Yeah, right now the service doesn't have a good way to load a custom model (It can easily been done with the library). I'll add something to hopefully address the issue sometime this week.

igormis commented 4 years ago

I am having the same issue: I am trying to load trained model using: ext_model = Summarizer(model="../models/CNN_DailyMail_Extractive/bertext_cnndm_transformer.pt") I also tried to use ext_model = Summarizer(custom_model="../models/CNN_DailyMail_Extractive/bertext_cnndm_transformer.pt") However, I have the following error: File "/usr/local/lib/python3.6/dist-packages/summarizer/BertParent.py", line 38, in __init__ self.model = base_model.from_pretrained(model, output_hidden_states=True) AttributeError: 'NoneType' object has no attribute 'from_pretrained'

ghost commented 4 years ago

There's an ad-hoc solution if it's urgent.

Replace

`
base_model, base_tokenizer = self.MODELS.get(model, (None, None))

    if custom_model:
        self.model = custom_model
    else:
        self.model = base_model.from_pretrained(model, output_hidden_states=True)

    if custom_tokenizer:
        self.tokenizer = custom_tokenizer
    else:
        self.tokenizer = base_tokenizer.from_pretrained(model)`

with

`
base_model, base_tokenizer = self.MODELS.get('bert-large-uncased', (None, None))

    if custom_model:
        self.model = base_model.from_pretrained(custom_model, output_hidden_states=True)
    else:
        self.model = base_model.from_pretrained(model, output_hidden_states=True)

    if custom_tokenizer:
        self.tokenizer = base_tokenizer.from_pretrained(custom_tokenizer)
    else:
        self.tokenizer = base_tokenizer.from_pretrained(model)`

this part in bert_parent.py to make it work. Use with caution, since it's not a permanent solution. You can use new Summarizer(custom model = 'path_or_model', custom_tokenizer = 'path_or_model') now.

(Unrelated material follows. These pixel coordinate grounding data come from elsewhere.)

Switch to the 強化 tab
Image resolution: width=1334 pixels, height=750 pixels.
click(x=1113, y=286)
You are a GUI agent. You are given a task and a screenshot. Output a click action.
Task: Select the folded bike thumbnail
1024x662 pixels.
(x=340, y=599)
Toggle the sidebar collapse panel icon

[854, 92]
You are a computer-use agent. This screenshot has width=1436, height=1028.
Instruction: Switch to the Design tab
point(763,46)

nvenkatesh2409 commented 3 years ago

Yeah, right now the service doesn't have a good way to load a custom model (It can easily been done with the library). I'll add something to hopefully address the issue sometime this week.

Hi, any update on this loading the custom model

dmmiller612 commented 3 years ago

You should be able to load a custom (Transformers based) model using the library. Here is an example from the readme, let me know if it you are still having issues.

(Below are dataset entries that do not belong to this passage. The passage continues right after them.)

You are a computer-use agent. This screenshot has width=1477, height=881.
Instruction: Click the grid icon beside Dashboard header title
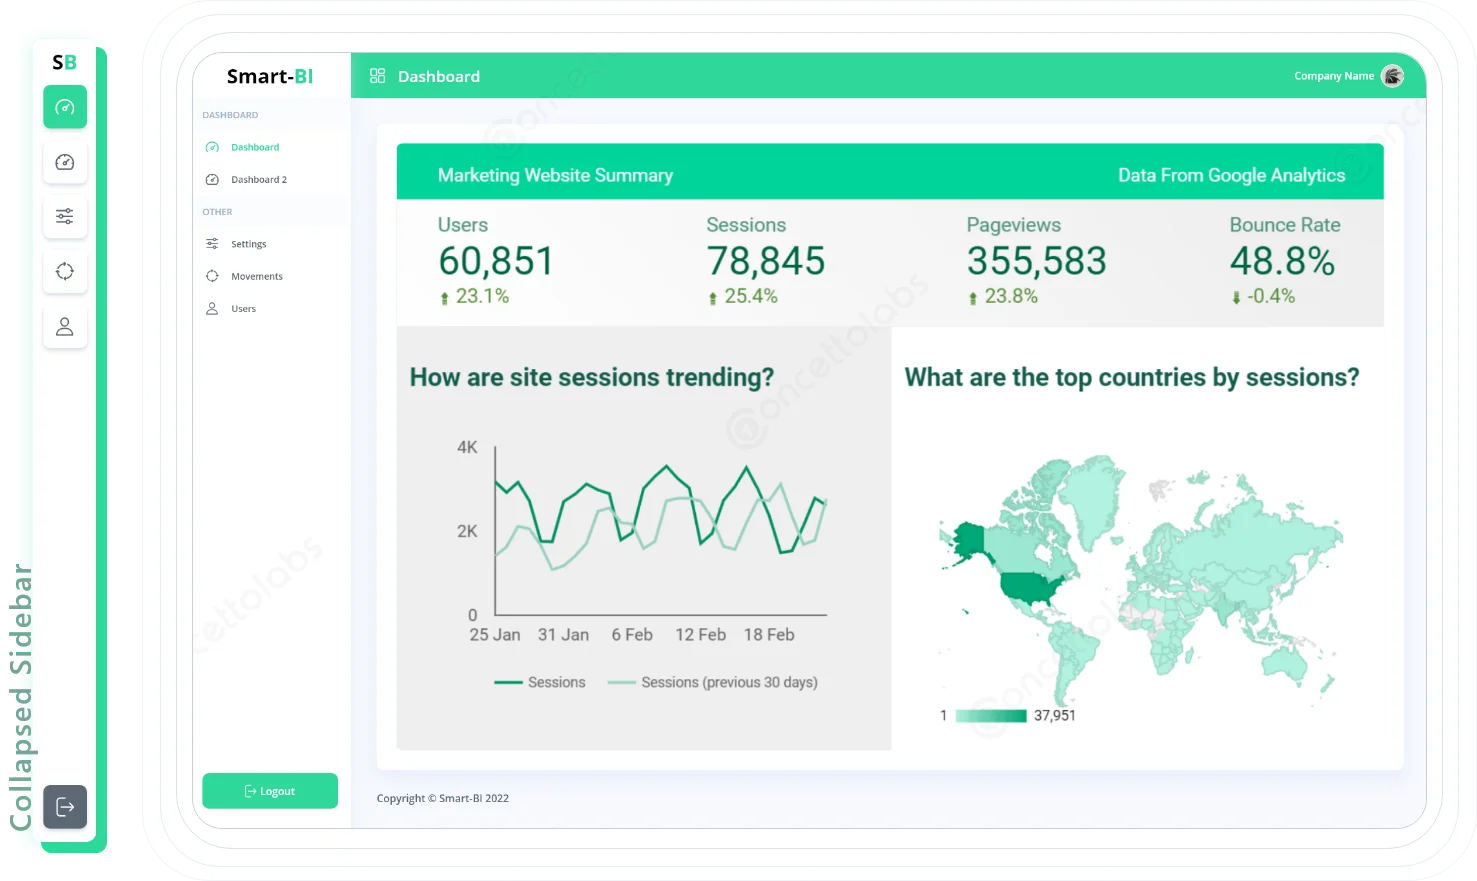[x=377, y=76]
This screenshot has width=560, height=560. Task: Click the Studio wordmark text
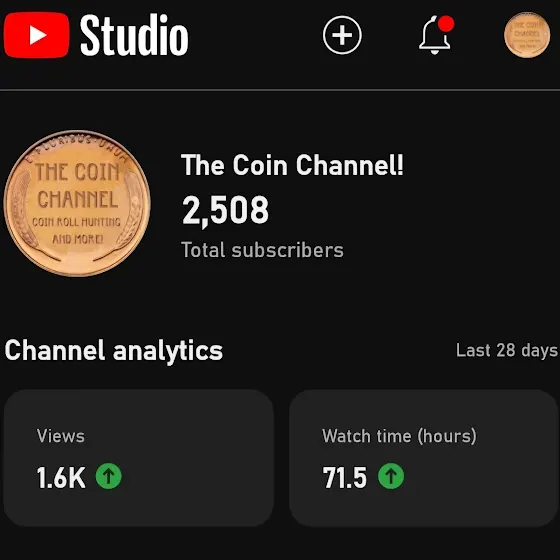click(x=134, y=35)
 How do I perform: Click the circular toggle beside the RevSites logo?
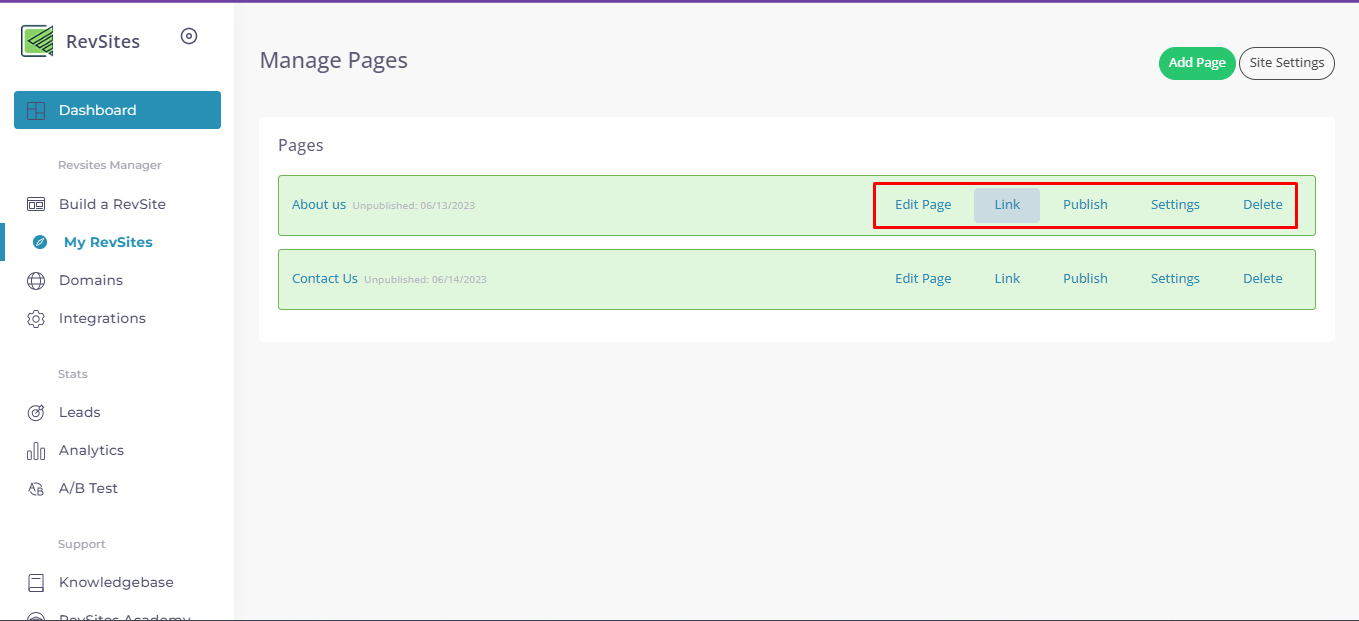[188, 36]
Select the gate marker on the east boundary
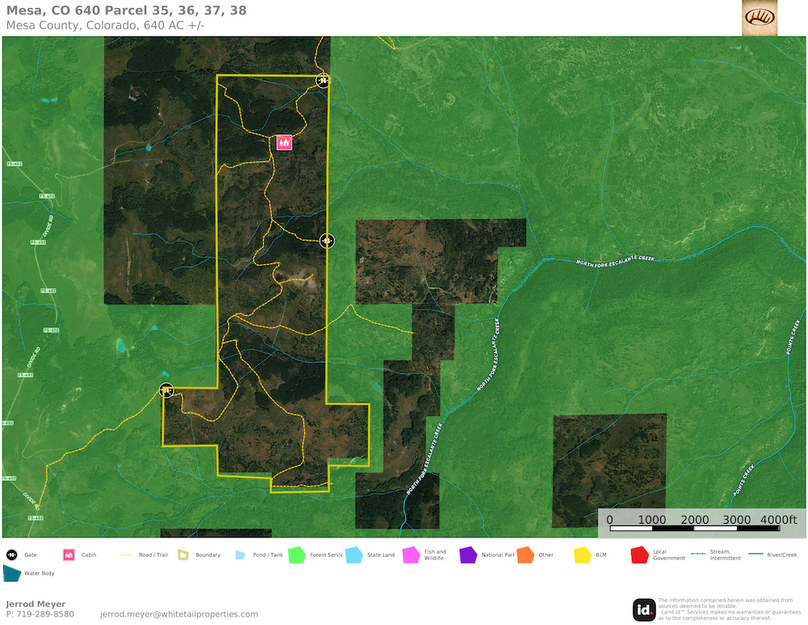808x625 pixels. pos(327,241)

from transformers import *

# Load model, model config and tokenizer via Transformers
custom_config = AutoConfig.from_pretrained('allenai/scibert_scivocab_uncased')
custom_config.output_hidden_states=True
custom_tokenizer = AutoTokenizer.from_pretrained('allenai/scibert_scivocab_uncased')
custom_model = AutoModel.from_pretrained('allenai/scibert_scivocab_uncased', config=custom_config)

from summarizer import Summarizer

body = 'Text body that you want to summarize with BERT'
body2 = 'Something else you want to summarize with BERT'
model = Summarizer(custom_model=custom_model, custom_tokenizer=custom_tokenizer)
model(body)
model(body2)
dmmiller612 commented 3 years ago

Closing as stale. Let me know if any issues arise here.